▶ [取り組む課題]
以下の記録のうち、文字列「paragraph」を含む行をすべて示してもらえますか。

▶ [提示された記録]

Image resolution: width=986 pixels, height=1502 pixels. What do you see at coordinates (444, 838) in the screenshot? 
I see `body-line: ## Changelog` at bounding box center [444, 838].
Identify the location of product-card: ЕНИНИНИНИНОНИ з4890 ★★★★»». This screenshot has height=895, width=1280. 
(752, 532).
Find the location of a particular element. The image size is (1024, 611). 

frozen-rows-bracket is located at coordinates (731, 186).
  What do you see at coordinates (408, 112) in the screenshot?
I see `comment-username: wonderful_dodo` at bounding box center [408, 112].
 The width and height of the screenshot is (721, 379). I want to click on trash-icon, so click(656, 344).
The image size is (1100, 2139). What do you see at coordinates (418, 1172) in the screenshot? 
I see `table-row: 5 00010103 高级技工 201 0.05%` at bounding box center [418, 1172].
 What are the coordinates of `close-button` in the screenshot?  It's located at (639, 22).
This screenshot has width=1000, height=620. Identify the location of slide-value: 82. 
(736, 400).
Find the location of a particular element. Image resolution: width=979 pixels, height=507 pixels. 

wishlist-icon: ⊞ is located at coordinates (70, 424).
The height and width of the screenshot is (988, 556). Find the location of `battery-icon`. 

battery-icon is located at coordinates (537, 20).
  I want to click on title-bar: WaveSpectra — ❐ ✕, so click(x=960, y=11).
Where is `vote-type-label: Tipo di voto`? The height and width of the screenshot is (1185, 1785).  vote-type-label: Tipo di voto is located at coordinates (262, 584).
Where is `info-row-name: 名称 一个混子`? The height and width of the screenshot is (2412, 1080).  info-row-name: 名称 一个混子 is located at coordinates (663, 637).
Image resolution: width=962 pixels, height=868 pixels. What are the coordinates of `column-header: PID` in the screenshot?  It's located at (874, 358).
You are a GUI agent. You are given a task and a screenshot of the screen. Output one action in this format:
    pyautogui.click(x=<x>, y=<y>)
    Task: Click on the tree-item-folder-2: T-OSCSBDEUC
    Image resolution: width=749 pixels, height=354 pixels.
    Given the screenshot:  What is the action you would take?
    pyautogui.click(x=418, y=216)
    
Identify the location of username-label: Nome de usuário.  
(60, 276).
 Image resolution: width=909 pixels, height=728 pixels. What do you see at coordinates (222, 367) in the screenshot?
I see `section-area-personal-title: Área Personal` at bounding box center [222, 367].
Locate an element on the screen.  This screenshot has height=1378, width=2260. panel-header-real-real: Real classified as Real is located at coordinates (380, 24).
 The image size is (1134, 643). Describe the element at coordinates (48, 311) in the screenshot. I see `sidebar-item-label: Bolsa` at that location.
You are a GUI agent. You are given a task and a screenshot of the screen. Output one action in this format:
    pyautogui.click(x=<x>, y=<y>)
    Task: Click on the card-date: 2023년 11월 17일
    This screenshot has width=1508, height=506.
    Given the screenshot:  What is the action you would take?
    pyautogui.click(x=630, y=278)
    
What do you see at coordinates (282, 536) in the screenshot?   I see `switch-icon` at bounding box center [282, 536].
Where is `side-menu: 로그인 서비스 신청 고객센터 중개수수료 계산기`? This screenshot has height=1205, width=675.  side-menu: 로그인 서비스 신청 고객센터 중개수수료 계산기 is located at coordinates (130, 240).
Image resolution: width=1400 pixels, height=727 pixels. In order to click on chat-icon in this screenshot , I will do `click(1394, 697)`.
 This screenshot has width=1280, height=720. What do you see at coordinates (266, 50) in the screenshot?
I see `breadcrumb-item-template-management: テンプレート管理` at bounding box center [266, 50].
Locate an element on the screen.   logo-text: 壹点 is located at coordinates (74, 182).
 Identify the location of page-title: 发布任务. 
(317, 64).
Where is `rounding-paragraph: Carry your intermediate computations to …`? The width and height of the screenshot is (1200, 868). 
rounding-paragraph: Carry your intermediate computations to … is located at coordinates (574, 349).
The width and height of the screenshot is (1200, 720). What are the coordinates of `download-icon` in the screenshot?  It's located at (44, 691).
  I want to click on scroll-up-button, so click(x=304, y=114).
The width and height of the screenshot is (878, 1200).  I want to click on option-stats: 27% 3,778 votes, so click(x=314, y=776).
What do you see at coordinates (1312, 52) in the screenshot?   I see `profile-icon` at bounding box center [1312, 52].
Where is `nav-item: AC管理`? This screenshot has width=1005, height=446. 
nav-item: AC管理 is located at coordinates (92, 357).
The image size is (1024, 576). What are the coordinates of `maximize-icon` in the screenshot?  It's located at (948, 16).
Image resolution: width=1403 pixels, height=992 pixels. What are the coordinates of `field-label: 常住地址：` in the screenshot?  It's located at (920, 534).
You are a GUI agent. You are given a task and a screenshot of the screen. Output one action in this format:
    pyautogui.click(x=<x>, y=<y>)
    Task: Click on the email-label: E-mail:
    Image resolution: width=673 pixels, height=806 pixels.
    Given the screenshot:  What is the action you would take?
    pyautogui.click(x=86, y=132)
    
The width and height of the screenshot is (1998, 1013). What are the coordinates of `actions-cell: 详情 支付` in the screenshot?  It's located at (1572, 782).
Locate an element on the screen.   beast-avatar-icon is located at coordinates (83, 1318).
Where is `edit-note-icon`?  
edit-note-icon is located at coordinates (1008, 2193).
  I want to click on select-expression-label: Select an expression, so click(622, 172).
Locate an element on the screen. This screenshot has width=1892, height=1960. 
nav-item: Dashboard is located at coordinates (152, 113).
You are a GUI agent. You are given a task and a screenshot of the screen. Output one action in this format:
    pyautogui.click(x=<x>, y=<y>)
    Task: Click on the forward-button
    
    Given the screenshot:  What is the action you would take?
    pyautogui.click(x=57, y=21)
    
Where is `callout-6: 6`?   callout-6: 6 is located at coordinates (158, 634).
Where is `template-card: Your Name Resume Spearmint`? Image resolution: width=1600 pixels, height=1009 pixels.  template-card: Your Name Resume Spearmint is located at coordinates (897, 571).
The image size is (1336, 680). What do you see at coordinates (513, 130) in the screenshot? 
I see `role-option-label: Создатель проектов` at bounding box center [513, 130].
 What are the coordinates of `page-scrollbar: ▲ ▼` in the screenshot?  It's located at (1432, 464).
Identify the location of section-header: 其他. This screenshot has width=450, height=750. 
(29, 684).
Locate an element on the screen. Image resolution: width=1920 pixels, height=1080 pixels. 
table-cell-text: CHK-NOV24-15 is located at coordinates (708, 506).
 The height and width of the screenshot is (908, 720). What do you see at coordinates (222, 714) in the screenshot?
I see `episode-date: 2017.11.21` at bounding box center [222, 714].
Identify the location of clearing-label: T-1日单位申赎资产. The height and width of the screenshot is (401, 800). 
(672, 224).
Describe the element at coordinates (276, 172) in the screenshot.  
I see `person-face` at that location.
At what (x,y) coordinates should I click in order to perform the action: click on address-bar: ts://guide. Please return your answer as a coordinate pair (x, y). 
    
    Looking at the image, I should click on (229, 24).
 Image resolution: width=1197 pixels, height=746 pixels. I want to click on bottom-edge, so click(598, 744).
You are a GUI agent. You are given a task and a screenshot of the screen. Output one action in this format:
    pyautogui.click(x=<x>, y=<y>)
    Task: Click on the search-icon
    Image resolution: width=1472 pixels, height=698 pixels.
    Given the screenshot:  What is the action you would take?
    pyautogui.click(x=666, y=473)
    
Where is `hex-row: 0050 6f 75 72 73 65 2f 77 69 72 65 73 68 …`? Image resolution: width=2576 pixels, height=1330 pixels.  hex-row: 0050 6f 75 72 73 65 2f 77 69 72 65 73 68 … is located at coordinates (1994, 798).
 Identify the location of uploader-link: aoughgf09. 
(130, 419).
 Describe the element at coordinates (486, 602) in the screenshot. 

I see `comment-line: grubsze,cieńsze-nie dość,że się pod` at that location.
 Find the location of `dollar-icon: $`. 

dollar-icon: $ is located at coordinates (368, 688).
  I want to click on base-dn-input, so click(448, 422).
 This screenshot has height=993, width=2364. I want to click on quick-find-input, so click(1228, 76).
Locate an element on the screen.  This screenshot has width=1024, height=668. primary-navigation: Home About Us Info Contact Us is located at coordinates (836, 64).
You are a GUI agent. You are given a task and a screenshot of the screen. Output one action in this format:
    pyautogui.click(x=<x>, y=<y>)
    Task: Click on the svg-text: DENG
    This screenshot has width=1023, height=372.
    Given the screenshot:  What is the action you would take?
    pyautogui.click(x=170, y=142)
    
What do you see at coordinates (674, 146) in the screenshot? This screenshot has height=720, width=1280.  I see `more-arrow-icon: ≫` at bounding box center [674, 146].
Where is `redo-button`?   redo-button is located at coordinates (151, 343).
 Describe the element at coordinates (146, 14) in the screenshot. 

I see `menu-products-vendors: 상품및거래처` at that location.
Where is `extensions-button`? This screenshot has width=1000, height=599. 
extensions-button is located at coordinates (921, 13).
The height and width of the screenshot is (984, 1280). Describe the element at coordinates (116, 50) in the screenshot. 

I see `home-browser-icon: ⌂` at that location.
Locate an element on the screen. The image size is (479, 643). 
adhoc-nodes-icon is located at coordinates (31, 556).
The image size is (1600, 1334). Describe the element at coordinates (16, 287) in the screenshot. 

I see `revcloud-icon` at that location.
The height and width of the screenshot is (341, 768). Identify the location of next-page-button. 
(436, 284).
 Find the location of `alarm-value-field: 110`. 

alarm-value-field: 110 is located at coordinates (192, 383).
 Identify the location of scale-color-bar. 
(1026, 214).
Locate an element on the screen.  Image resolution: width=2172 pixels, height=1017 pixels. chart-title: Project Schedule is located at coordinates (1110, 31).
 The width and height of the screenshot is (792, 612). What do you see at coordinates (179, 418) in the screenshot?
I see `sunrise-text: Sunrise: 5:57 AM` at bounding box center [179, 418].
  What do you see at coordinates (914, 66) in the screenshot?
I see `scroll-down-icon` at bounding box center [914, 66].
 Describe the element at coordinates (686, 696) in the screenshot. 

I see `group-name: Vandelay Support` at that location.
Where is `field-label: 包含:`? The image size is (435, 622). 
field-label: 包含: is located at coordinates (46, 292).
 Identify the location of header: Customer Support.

▶ [演習の結果]
Where is `rounding-paragraph: Carry your intermediate computations to …`? The width and height of the screenshot is (1200, 868). 
rounding-paragraph: Carry your intermediate computations to … is located at coordinates (574, 349).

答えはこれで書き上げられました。